Using QdstrmImporter

hwilper · September 24, 2018, 4:47pm

When you run Nsight Systems using the command line, the CLI generates a .qdstrm file.

This .qdstrm file is an intermediate result file, not intended for multiple imports. It needs to be processed, either by importing it into the GUI or by using the standalone QdstrmImporter to generate an optimized .qdrep file. Use this .qdrep file when re-opening the result on the same machine, opening the result on a different machine, or sharing results with teammates.

The import of really large, multi-gigabyte, .qdstrm files may take up all of the memory on the host computer and lock up the system. We are working to improve this, but many users are working with setups where the target computer is much more powerful than the host they are using for visualization.

Using QdstrmImporter gives you the ability to script the .qdrep generation (on the host) or generate the .qdrep file where you have the most resources. Note that the CLI and QdstrmImporter versions must match to convert a .qdstrm file into a .qdrep file. This .qdrep file can then be opened in the same verion or more recent versions of the GUI.

To run QdstrmImporter on the host system, find the QdstrmImporter binary in the Host-x86_64 directory in your installation. QdstrmImporter is available for all host platforms. See options below.

To run QdstrmImporter on the target system, copy the Linux Host-x86_64 directory to the target Linux system or install Nsight Systems for Linux host directly on the target. The Windows or MacOS host QdstrmImporter will not work on a Linux Target. See options below.

QdstrmImporter Options:
-h or --help ---- Help message providing information about available options and their parameters.
-v or --version ---- Output QdstrmImporter version information
-i or --input-file [filename or path] ---- Import .qdstrm file and generate a .qdrep file with the same name and in the same location.

mengda.yang · November 7, 2018, 12:59am

Hi, I encountered this error importing a 800MB qdstrm file.

Importing...
Import Failed with unexpected exception: /build/agent/work/20a3cfcd1c25021d/QuadD/Host/QdstrmImporter/main.cpp(36): Throw in function void {anonymous}::RunImport(boost::filesystem::path)
Dynamic exception type: boost::exception_detail::clone_impl<QuadDCommon::RuntimeException>
std::exception::what: RuntimeException
[QuadDCommon::tag_error_text*] = Status: TargetProfilingFailed
Props {
  Items {
    Type: DeviceId
    Value: "Local (CLI)"
  }
}
Error {
  Type: RuntimeError
  SubError {
    Type: ProcessEventsError
    Props {
      Items {
        Type: ErrorText
        Value: "/build/agent/work/20a3cfcd1c25021d/QuadD/Host/Analysis/SymbolAnalyzer/SymbolAnalyzer.cpp(216): Throw in function virtual QuadDSymbolAnalyzer::SymbolInfoLight QuadDSymbolAnalyzer::SymbolAnalyzer::RemoteResolveSymbol(QuadDCommon::TransferrableProcessId, const QuadDTimestamp&, uint64_t, bool)\nDynamic exception type: boost::exception_detail::clone_impl<QuadDCommon::TimeoutException>\nstd::exception::what: TimeoutException\n[QuadDCommon::tag_error_text*] = Wait time to resolve symbol expired\n"
      }
    }
  }
}

hwilper · November 7, 2018, 2:46pm

There are two things that may have happened here.
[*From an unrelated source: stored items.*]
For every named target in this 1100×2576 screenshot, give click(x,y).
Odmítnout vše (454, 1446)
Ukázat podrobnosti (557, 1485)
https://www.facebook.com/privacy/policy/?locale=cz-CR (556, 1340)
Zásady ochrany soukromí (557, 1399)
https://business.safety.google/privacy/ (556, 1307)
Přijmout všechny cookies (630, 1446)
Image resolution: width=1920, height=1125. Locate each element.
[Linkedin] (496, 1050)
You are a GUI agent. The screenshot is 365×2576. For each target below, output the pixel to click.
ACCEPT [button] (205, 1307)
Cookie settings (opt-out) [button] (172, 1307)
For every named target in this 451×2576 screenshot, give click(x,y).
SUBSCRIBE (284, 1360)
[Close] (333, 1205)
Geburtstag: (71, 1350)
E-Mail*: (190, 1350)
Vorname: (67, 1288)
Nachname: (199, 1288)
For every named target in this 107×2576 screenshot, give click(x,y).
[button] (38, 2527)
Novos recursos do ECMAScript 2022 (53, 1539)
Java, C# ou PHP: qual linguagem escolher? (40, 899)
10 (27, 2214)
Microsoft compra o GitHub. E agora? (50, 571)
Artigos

Is this qdstrmImporter from the same version of the tool that the collection is run? The .qdstrm format is a temporary format and not backwards/forwards compatible. It should be converted (by the script or by importing into the GUI) using the same version of the product.
That is a big .qdstrm file, is it possible that your system ran out of memory while processing the file? This can especially happen if you do a long collection on a big system (DGX or cluster node) and try to process on a smaller system. How long was the run/how big was the system?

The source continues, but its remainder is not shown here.